* Document extract:
========

Sat at hitting lessons the other night, watching softball player after softball player of all ages, walk into the gym, bat in hand ready to get in some cage time with a hitting instructor for $45 per half hour session.
Parents eagerly paying half a weeks grocery money (myself included) in order to improve their daughters performance at the plate. Visions of home runs, and base hits, rising OBP’s and increased RBI’s dancing through their heads. Down deep, every parent wants their daughter to be a stand out, to hold their own, to make them proud and ultimately to feel good about themselves and their performance.
We have always said that softball is the perfect balance between a team and an individual sport.
Successful softball takes a team of success minded individuals willing to work both on their own, and as a team in order to meet the goals of the team. Thus hitting lessons and batting cages.
There is a sense of accountability when you are on a SOFTBALL TEAM and you show up for a tournament or a game. The accountability is to your team mates. And while we think its awesome that kids are flocking to hitting lessons in droves, we also believe that in a much simpler time there was another form of accountability. Passion.
As we worry frantically about which $300 dollar bat to buy for our kid – and Demarini comes out with a new bat each year that promises to produce even more pop. Or about which instructor in our area is the best – we often forget that the passion for hitting and playing well, and for truly being a team player and bringing your very best to game day comes from some place that money cannot buy.

========

* Task instructions: Please copy the stretch from "We have always" through "and batting cages." in the softball hitting post word for word. The lines after this point come from a separate source.

* Information supplied:
========

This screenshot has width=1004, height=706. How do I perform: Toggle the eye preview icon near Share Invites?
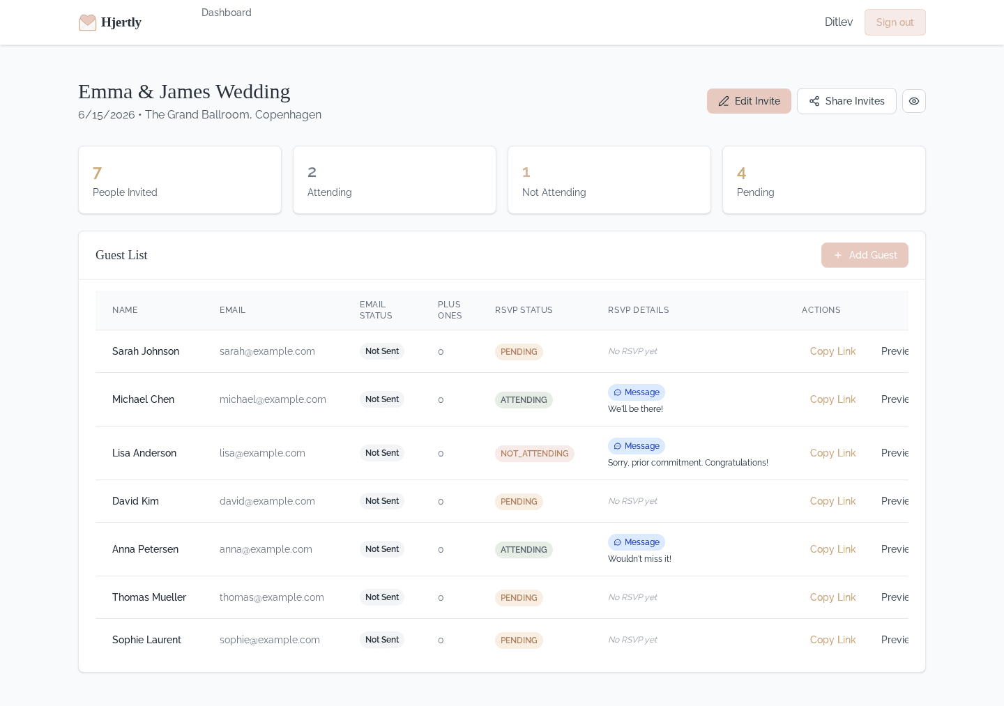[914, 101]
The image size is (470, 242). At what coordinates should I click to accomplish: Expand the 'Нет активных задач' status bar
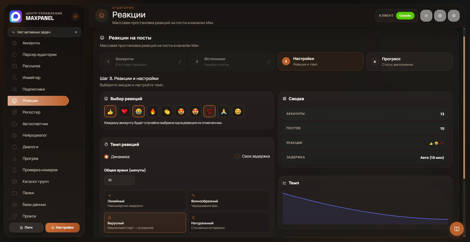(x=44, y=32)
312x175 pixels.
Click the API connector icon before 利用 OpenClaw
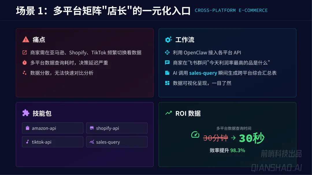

========

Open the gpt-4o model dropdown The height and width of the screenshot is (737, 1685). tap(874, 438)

========

* Reply to the exercise:
We have always said that softball is the perfect balance between a team and an individual sport.
Successful softball takes a team of success minded individuals willing to work both on their own, and as a team in order to meet the goals of the team. Thus hitting lessons and batting cages.